IA: [Laughs.] Interesting. I guess, a little bit. You could kind of say that. There are definitely similarities there, and you track someone down, knock on their door, and then see what beauty or havoc they’re going to wreak on your life, right?

EB: Definitely. But this has a very different conclusion, so you’ll see.

Will Nicky be sticking around for the remainder of the season?

IA: There’s more to Nicky. We’re not going to say exactly how many episodes, but he’s a part of the bigger picture plan here in some really cool ways.

We saw in this episode that Kate has been much more assertive lately. Is this a new Kate we’re seeing emerge, especially as she’s about to become a mother?

EB: I think definitely. It’s a different situation when you have to put this life that you’re growing inside of you first.

IA: I absolutely think so. She’s pregnant, and she’s putting the needs of her future family first. She’s willing to put her foot down of what she can and can’t handle. And as we see, she wasn’t sure if she should even go on this trip. She then decides that she can, but she’s coming into her own in a new way. I think we’re seeing the mother Kate emerge already in a really exciting way for the character because she’s been a bit passive and a bit angsty for so much of the series that it’s wonderful to see her find this strength.

At the beginning of the episode we see Beth about to do more job interviews. Might this be the start of her career as a dance teacher/coordinator? Or is that still a long way off?

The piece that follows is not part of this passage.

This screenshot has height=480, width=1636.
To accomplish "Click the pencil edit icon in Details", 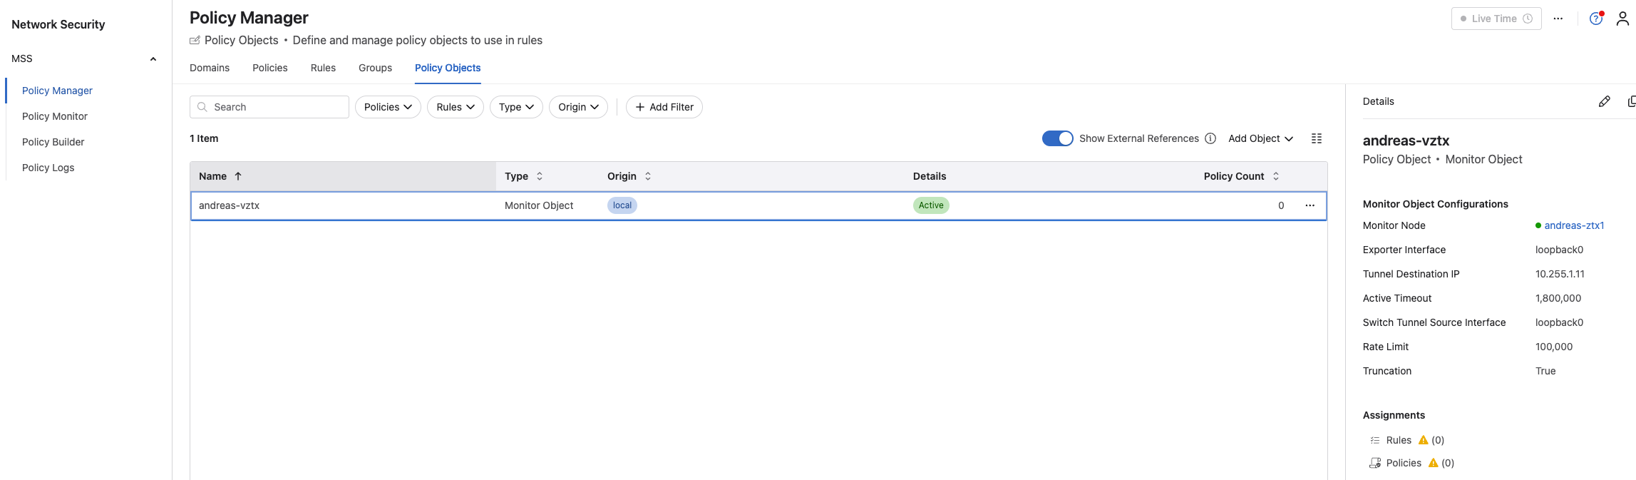I will [1604, 101].
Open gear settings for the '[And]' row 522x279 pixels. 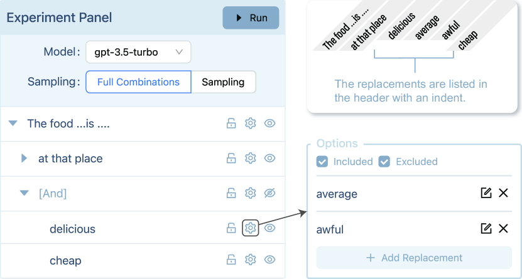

EB: That you’ll have to wait and see, but three weeks from now we’re going to be delving into our very special Beth episode. We’re going to both learn a lot more about her past and what is next for her.

IA: But these interviews that she’s going on, right now she’s still pursuing her former career, which is urban planning. These are new firms similar to what she has been doing.

This Is Us returns with a new episode on Tuesday, February 5.